Bagan, Myanmar
Date:
12/03/2001

PHOTOS
 
Dhamma-yan-gyi Temple is the largest brick temple at Bagan. The structure is held together by the sheer number of bricks – no plaster, beams or supports are used.

Shaping a bamboo piece before it is covered in lacquer


 
Workers carve designs onto lacquered pieces of bamboo.

Father separates bamboo, his son files and readies it for lacquer coating and the grandson watches and learns.


 
Separating bamboo to be fashioned into boxes, bowls and trays for lacquer ware

A teak and bamboo former monastery


 
Myanmar mother and daughter

Ma-nu-ha Temple houses three enormous, congested Buddha figures, with heads and bodies protruding against the walls. Mon King Manuha, who was imprisoned in Bagan, built the Temple in 1059 as a protest of his confinement.


 
One of the most ancient structures is Bagan’s only Hindu temple Nat-klaung-kyaung, devoted to Vishnu seen reclining here.

Ananda Temple, built by Bagan’s third king, Kyan-zit-tha, is named from the Pali word ‘anantapannya’, which means ‘boundless wisdom’.


 
A nap follows tea inside Ananda Temple complex.

Inside 11th century Ananda Temple, the most sacred temple in Bagan


 
Niches and openings in the walls of Ananda Temple allow space for countless Buddha sculptures.

Twelfth-century Hti-lo-min-lo


 
Inside Hti-lo-min-lo

Buddha inside Hti-lo-min-lo


 
Long hair is a Myanmar tradition for women. Many secure theirs with a comb like this one, but in a variety of colors.

Older women in Myanmar still smoke cheroots, but the young ones tell me they don't touch the tobacco, herb and root cigars.


 
These young women work every day except holy days making about US$1 per day for rolling 500-700 cheroots.

The most expensive, larger cheroots sell for about ½ a US penny.


 
Women rolling tobacco, herbs and root into Myanmar cheroots (cigars)

Almost every pagoda or temple has vendors selling some sort of handicraft, food or drink. At Shwe-zi-gon Pagoda, the offerings of lacquer ware are vast.


 
Inside Shwe-zi-gon Pagoda complex

Water stands are in every pagoda complex. If one offers water, they are rewarded ten-fold according to Buddha.


 
Shwe-zi-gon Pagoda

Thanaka is applied to my face. Look to the man’s left and right and see small pieces of sandalwood, which produces the paste known as thanaka. I am also wearing jasmine flowers in my hair like many of the women in Myanmar, as well as a traditional longyi (sarong-type covering worn by men and women, but tied in two distinctively different ways).
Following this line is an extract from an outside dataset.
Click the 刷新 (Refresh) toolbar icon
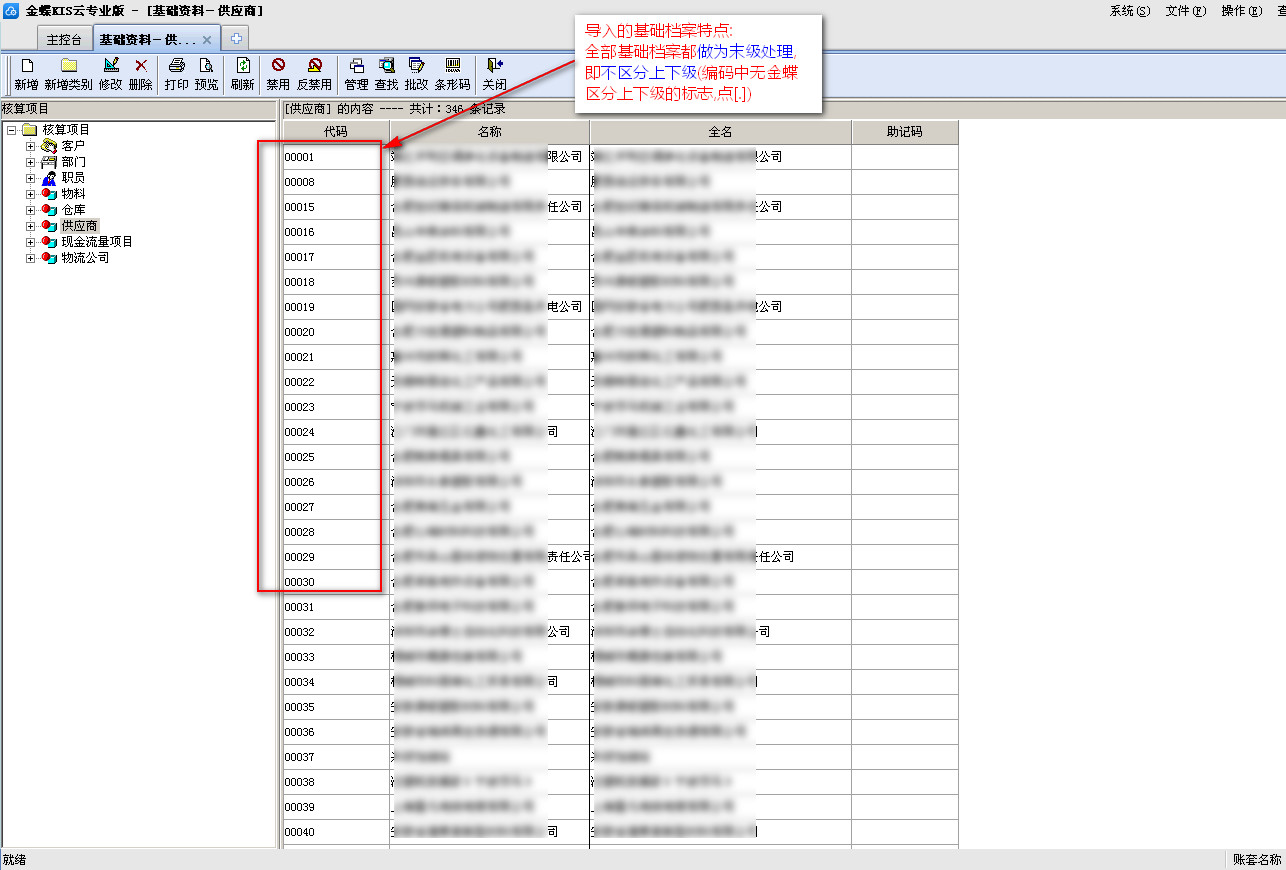 click(x=242, y=66)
I am barefoot since we are in the Shwe-zi-gon Pagoda complex.


 
Eight hundred year old paintings inside Ywa-haung-gyi

The thanaka-wearing son of the caretaker of Ywa-haung-gyi uses his flashlight to help visitors see through the dark stairway leading to the temple top.


 
Almost everywhere we look in Bagan, we see stupas, temples or pagodas. Here the view is the most auspicious Ananda Temple (with gold-leaf top) and Dhamma-yan-gyi Temple in the rear left.
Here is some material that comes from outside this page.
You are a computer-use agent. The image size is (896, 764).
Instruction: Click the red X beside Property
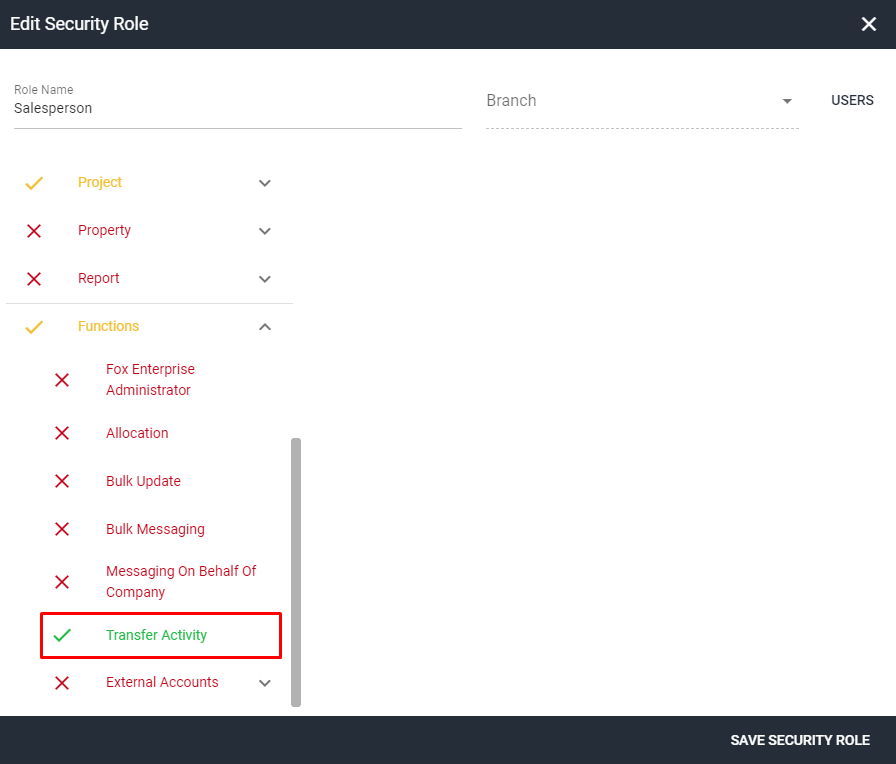pyautogui.click(x=33, y=231)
Buddha inside 12th century Ywa-haung-gyi temple


 
 
PAIGE'S NOTES
 
12 March 2001 – Jim and I spent the day touring Bagan, home to the largest area of Buddhist temples, pagodas, stupas and ruins in the world – much dating back to the 11th and 12th centuries. At one point 4000 holy structures existed, but today just 1000 stand. We visited only 12 of the remaining holy places and left feeling overwhelmed by their history, architectural feats and aesthetics and on-going religious significance today, almost 1000 years after inception. Our visit included:
1.  Ywa Haung Gyi – 12th century
2.  Alo daw Pyi – 11th century
3.  Shwe zi gon – 11th
4.  Hti Lo Min Lo – 12th
5.  Ananda Temple – 11th
6.  Ananda Brick Monastery (extraordinary painting restored by UNESCO)
7.  That Byin Nyu Temple – 1144AD
8.  Nat Klaung Kyaung (Hindu)
9.  Ma Nu Ha Temple (cramped Buddhas built by captured King allowed only a small kingdom)
10.  Gu Byauk Gyi Temple – 1113 AD
11.  Mya Zedi (pillar, stone)
12.  Dhamma Yan Giyi Temple (bricks intricately close)
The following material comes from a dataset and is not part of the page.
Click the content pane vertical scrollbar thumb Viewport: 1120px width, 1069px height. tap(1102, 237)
Standing atop Ywa Haung Gyi temple, I overflowed with awe and told Jim, ‘Everywhere we look there is a temple or stupa.’ The architectural styles influenced by Hinduism show adaptation over time with stupas shaped differently at the base. Many of the structures consist of brick packed tightly without mortar holding them together, although some say honey was used to solidify. Other temples are brick with plaster layered over the exteriors. And since the 19th century with the discovery of gold in Myanmar, many Buddhas and stupas are now covered in gold and gold leaf, adding another layer of beauty to the land of temples.

Mankind and earthquakes have destroyed much of the murals inside the holy places. Over the centuries, people living and cooking inside the temples caused black smoke to discolor the detailed, centuries-old paintings. In the 18th and 19th centuries, officials whitewashed over the areas discolored by smoke, thus, destroying the murals for posterity. The whitewashing can never be removed to unearth the original paintings. At Ananda Monastery, no whitewashing took place and UNESCO spent six years in the 1980s and 90s restoring the murals, which show the hundreds of creations of Buddha and scores of women wearing little.

The temples of Bagan are mostly void of tourists; we saw fewer than a handful of air-conditioned, tourist buses during an entire day. The year-long, oven-like temperatures (near 37 C [100 F] during our visit) make it necessary that all sightings and exploring be done slowly and perhaps more thoughtfully as a result. The lack of sultry humidity made the heat tolerable for us.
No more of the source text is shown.